In Cuban Spanish, there is a word for overcoming great obstacles with minimal resources: resolver.
Literally, it means to resolve, but to many Cubans on the island and living in South Florida, resolviendo is an enlightened reality born of necessity.
When the Soviet Union collapsed in 1991, Cuba entered a “Special Period in Times of Peace”, which saw unprecedented shortages of every day items. Previously, the Soviets had been Cuba’s principal traders, sending goods for low prices and buying staple export commodities like sugar at above market prices.
Rationing goods was a normal part of life for a long time, but Cubans found themselves in dire straights without Soviet support. As the crisis got worse and worse over time, the more creative people would have to get.
Verde Olivo, the publishing house for the Cuban Revolutionary Armed Forces, published a largely crowdsourced book shortly after the Special Period began. Titled Con Nuestros Propios Esfuerzos (With Our Own Efforts), the book detailed all the possible ways that household items could be manipulated and turned inside out in order to fulfill the needs of a starving population.

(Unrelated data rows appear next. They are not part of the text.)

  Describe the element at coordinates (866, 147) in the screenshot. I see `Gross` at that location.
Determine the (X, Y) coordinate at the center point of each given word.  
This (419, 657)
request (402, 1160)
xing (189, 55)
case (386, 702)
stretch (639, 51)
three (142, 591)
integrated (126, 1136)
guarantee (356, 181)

Included in the book is a famous recipe for turning grapefruit rind into makeshift beef steak (after heavy seasoning).
Cuban artist and designer Ernesto Oroza watched with amazement as uses sprang from everyday items, and he soon began collecting these items from this sad but ingeniously creative period of Cuban history.

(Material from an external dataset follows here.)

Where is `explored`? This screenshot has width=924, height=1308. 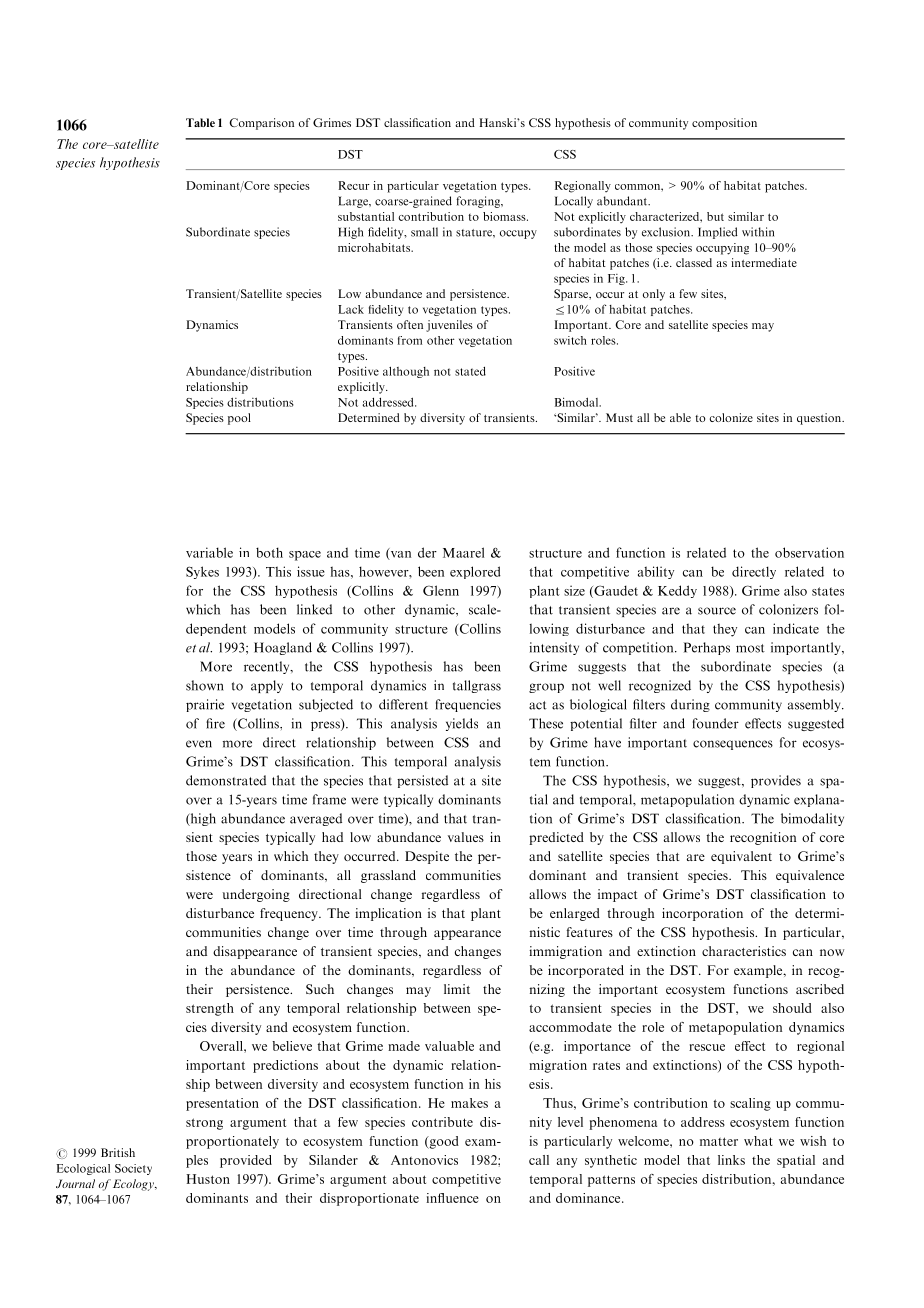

A Cuban rikimbili– the word for bicycles that have been converted into motorcycles. The engine of 100cc’s or less typically is constructed out of motor-powered, misting backpacks or Russian tank AC generators. Credit rikimbili.com
“People think beyond the normal capacities of an object, and try to surpass the limitations that it imposes on itself”, Oraza explains in a recently published Motherboard documentary that originally aired in 2011.
Oraza coined the phrase “Technological Disobedience”, which he says summarizes how Cubans reacted to technology during this time.
After graduating from design school to an abysmal economy, Oraza and a friend began to travel the island and collect these unique items from every province.
These post-apocalyptic contraptions reflect a hunger for more, and a resilience to fatalism within the Cuban community.
“The same way a surgeon, after having opened so many bodies, becomes insensitive to blood, to the smell of blood and organs… It’s the same for a Cuban,” Oraza explains.
“Once he has opened a fan, he is used to seeing everything from the inside… All the symbols that unify an object, that make a unique entity– for a Cuban those don’t exist.”